PDAclub.pl - Forum użytkowników technologii mobilnych
Pozostałe platformy => Windows CE (bez PNA/PND) => Wątek zaczęty przez: tomsdb w Luty 08, 2004, 10:25:26
-
Mam problem, otóż w trakcie flashowania zresetował mi się komoputer. Nie wiem czemu. Windows 2000, od czasu instalacji systemu nic takiego nie było. I niestety simpad padł. Nie można go uruchomic , ani zresetować. Z tego co zauważyłem, to jeszcze nie zapisywał obrazu do rom-u, kończył zapisywanie do ramu, a tu samoczynny reset. Nie można go jeszcze raz flashować. Nie reaguje. Jest jakaś rada? Dzięki
-
Co to znaczy nie reaguje? Jakiś konkretny komunikat?
A tak w ogóle to dziwne, ze padł na takim etapie flashowania, juz wiele razy przetestowalem, ze na tym etapie nic złego sie z nim nie może stać - będę chyba musiał z wiekszym respektem do tego podchodzić.
-
Też wiele razy flashowałem, i wszystko było ok. Objawy są takie: ciemny ekran, na restet (żaden) nie reaguje, cały czas pali się zielona kontrolka. Przy próbie flashowania wciskam restet i nic :( się nie dzieje. Może jakoś można wyłączyć baterię, albo poczekać aż sam całkiem się wyładuje? Może w ramie zostały jakieś śmieci?
-
Baterie odłącza się przełącznikiem ukrytym pod tą małą klapką z tyłu obudowy.

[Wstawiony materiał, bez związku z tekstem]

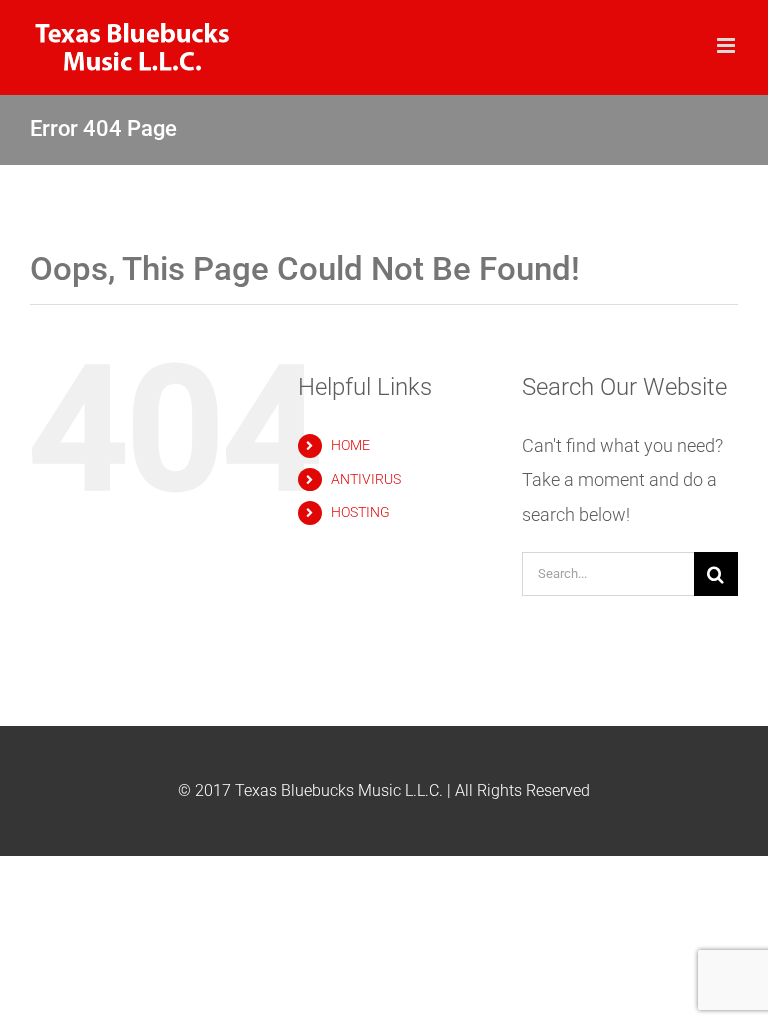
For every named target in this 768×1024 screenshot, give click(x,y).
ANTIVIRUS (366, 479)
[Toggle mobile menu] (727, 45)
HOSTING (360, 512)
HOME (350, 445)
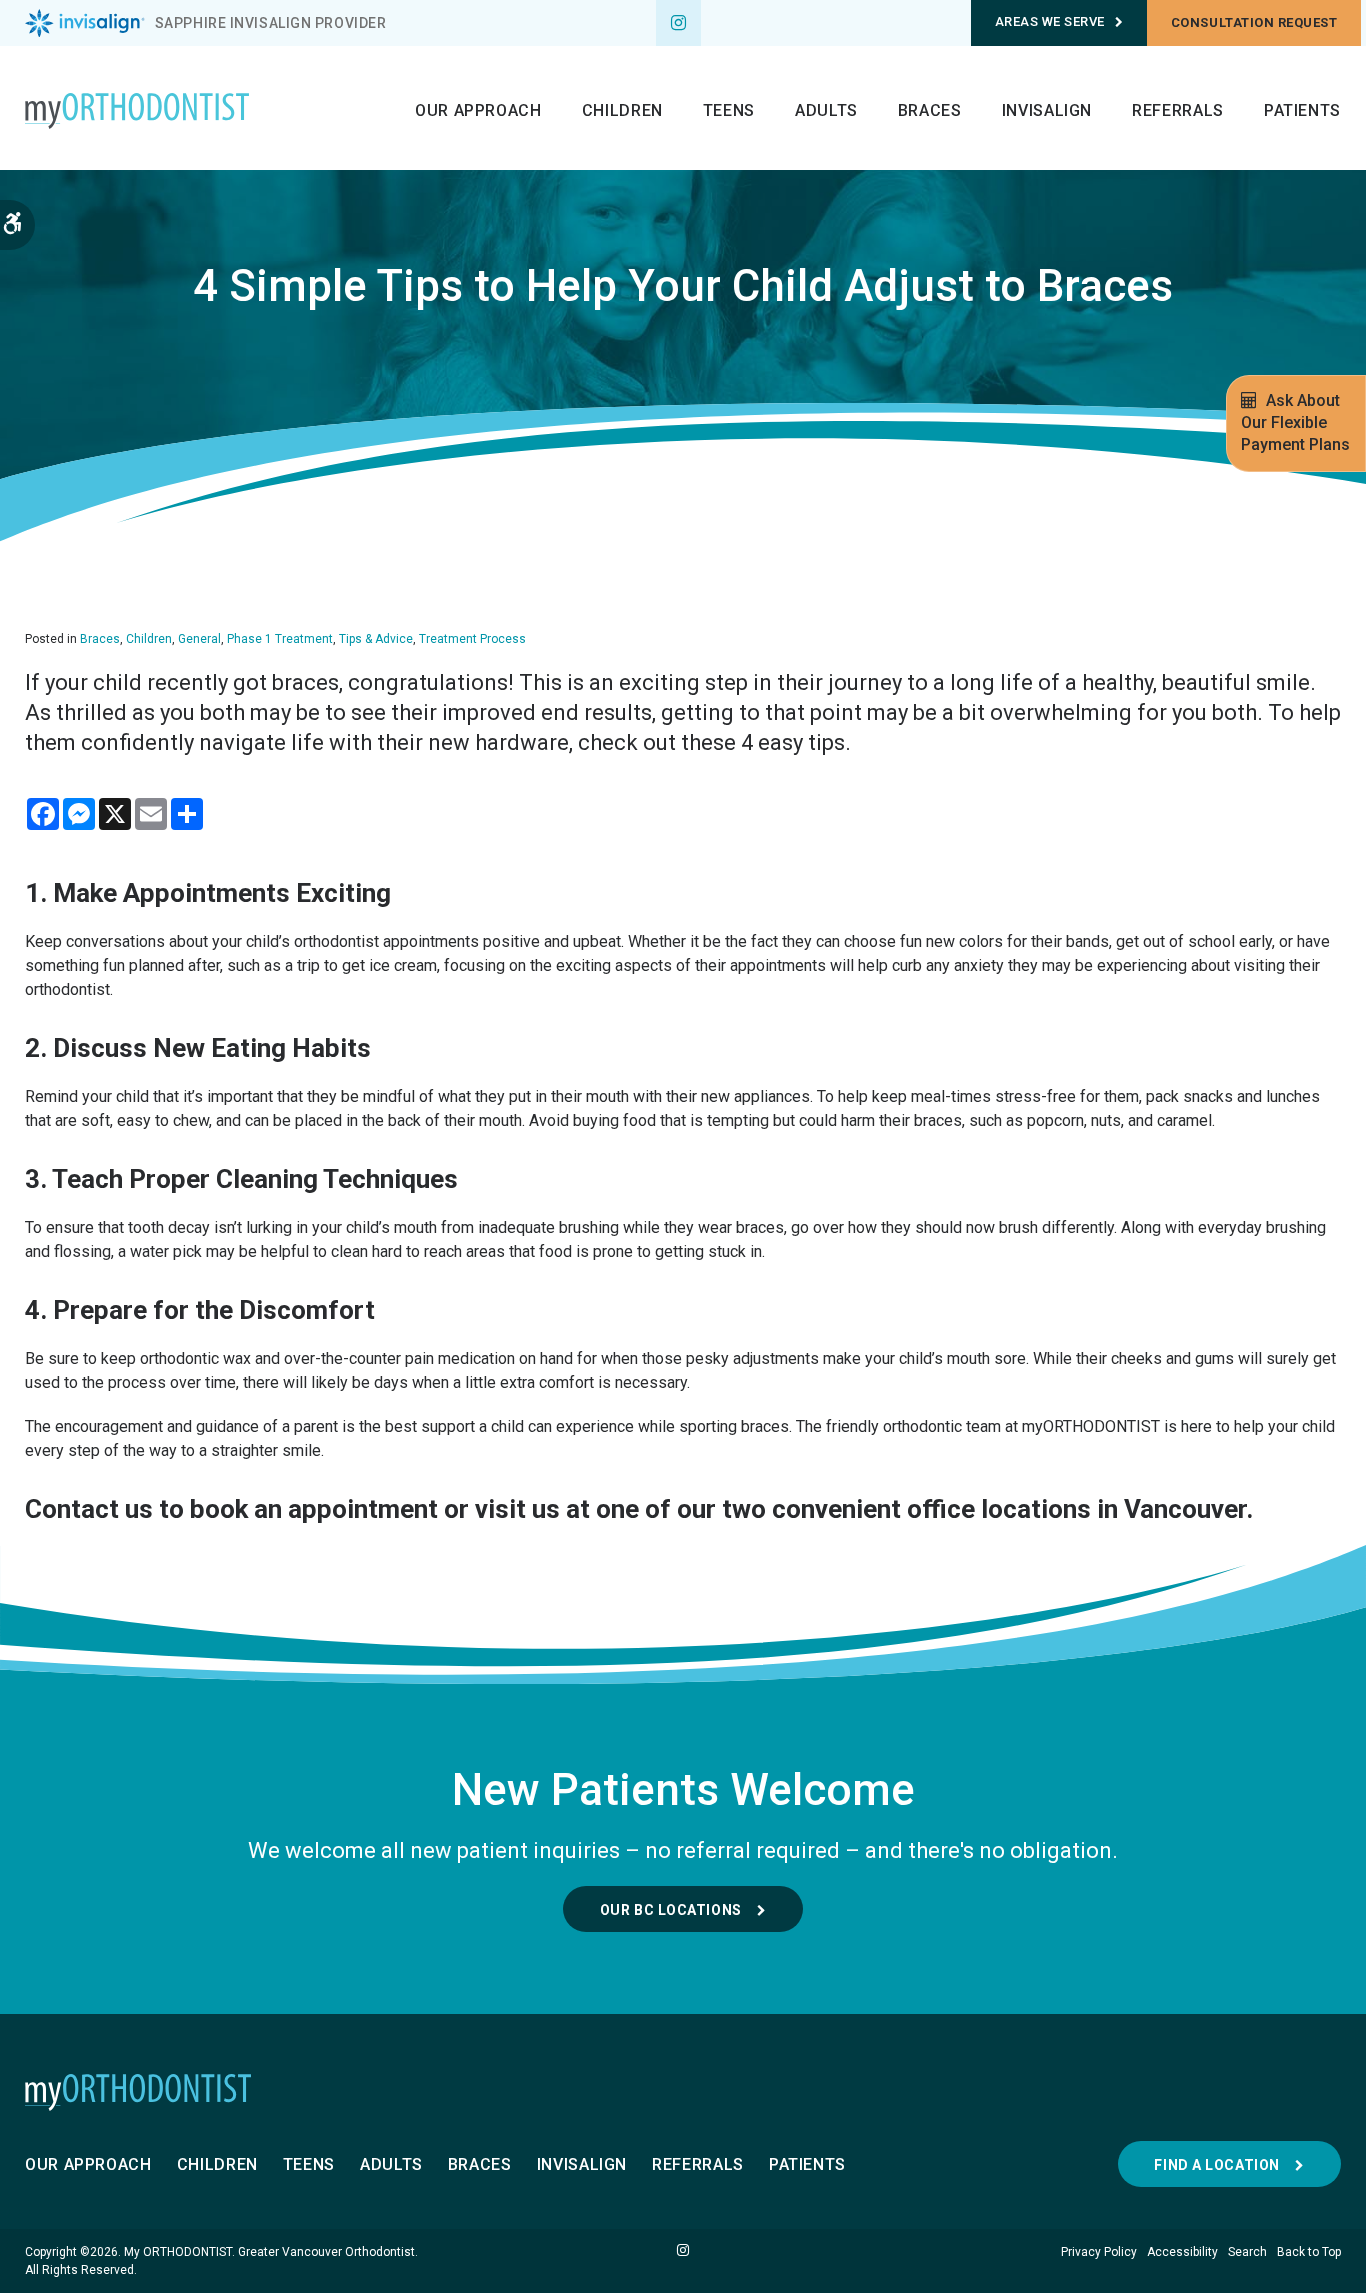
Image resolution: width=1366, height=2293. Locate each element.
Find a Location (1216, 2165)
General (199, 639)
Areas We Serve (1050, 21)
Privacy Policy (1099, 2252)
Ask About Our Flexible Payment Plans (1295, 422)
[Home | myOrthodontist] (683, 2092)
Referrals (1178, 110)
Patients (1302, 110)
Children (622, 110)
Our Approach (478, 110)
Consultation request (1254, 22)
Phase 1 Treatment (280, 639)
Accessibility (1182, 2252)
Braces (930, 110)
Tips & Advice (376, 639)
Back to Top (1309, 2252)
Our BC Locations (671, 1910)
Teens (729, 110)
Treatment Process (472, 639)
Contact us (89, 1509)
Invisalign (1047, 110)
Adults (826, 110)
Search (1247, 2252)
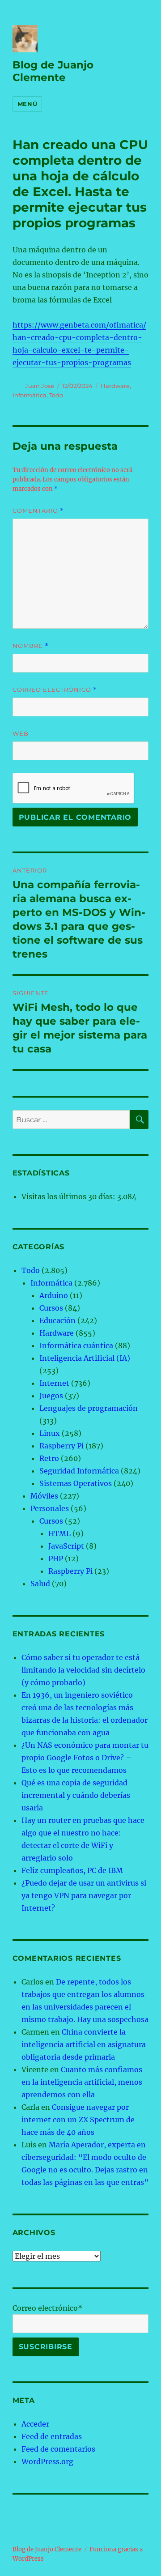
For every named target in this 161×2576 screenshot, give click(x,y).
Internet (54, 1383)
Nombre (31, 646)
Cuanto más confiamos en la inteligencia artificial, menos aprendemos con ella (81, 2082)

Jaki dostajesz komunikat przy próbie flashowania? Z tego to widzę to objawy są dziwne i nie jest to typowe uszkodzenie bootloadera.
-
Niestety, żadnych komunikatów. Reset nie działa. Boję się, że to jakieś sprzętowe uszkodzenie. Nie ma żadnej reakcji. Nic. Szkoda. Nie mam pomysłu. Czy można go jakoś "ręcznie" zresetować (nie przyciskiem) np. coś tam w środku zwierając?
Rozkręcałem go i wizualnie wydaje się być w porządku. Może jakieś inne mikrouszkodzenie?
-
No właśnie mi też się wydaje, że to nie jest typowe uszkodzenie romu. Ja bym przyczynę upatrywał w tym tajemniczym resecie komputera, moze poszło jakieś przebicie na port com, który co prawda ma zabezpieczenie ale nigdy nic nie wiadomo.
A bawiłeś się tym przełącznikiem, o którym wspominałem w poprzednim poście?
-
komputera, moze poszło jakieś przebicie na port com, który
A bawiłeś się tym przełącznikiem, o którym wspominałem w poprzednim poście?
Tak. Bez rezultatu. Było jeszcze coś takiego. Po tym resecie komputera paliła się ziolona dioda. Reset nie działał. Potem zrobiłem restet ten najbardziej radykalny przytrzymując dwa oprzyciski i wtedyzgasła zielona dioda i już się nie uruchomił. Bateria jest sprawna, ładuje się - pali się pomarańczowa dioda.
Kurcze szkoda kasy .... :( Chyba go będę musiał oddać na części.
A do czegu służa dwa styki z tyłu simpada? Do jakieś zewnętrznej ładowarki?
-
Spróbuj tego... co prawda to ostateczność, ale chyba na taką okazję..
http://opensimpad.org/wiki/index.php/Docs/JTAGHowTo
-
No właśnie - na tej stronie jest opisany sposób na wgranie nowego bootloadera, a ten przypadek to chyba nie jest to...
-
Dzięki za wszystkie sugestie, ale on chyba już nie żyje całkiem :( to musi być coś z zasilaniem. A właśnie chciałem go sprzedać. Eeech ....
-
Tomsdb jakbys czasem chcial sprzedac baterie do tego simpada to daj znac na maila :)
-
A czy HARD RESETA PROBOWALES?????
-
A czy HARD RESETA PROBOWALES?????
Heh, w tym SL4 było już wszystko sprawdzane. Prawdopodobnie padł w nim jakiś obwód zasilania o ile mnie pamięć nie myli, może właściciel powie Ci coś więcej jak jesteś zainteresowany.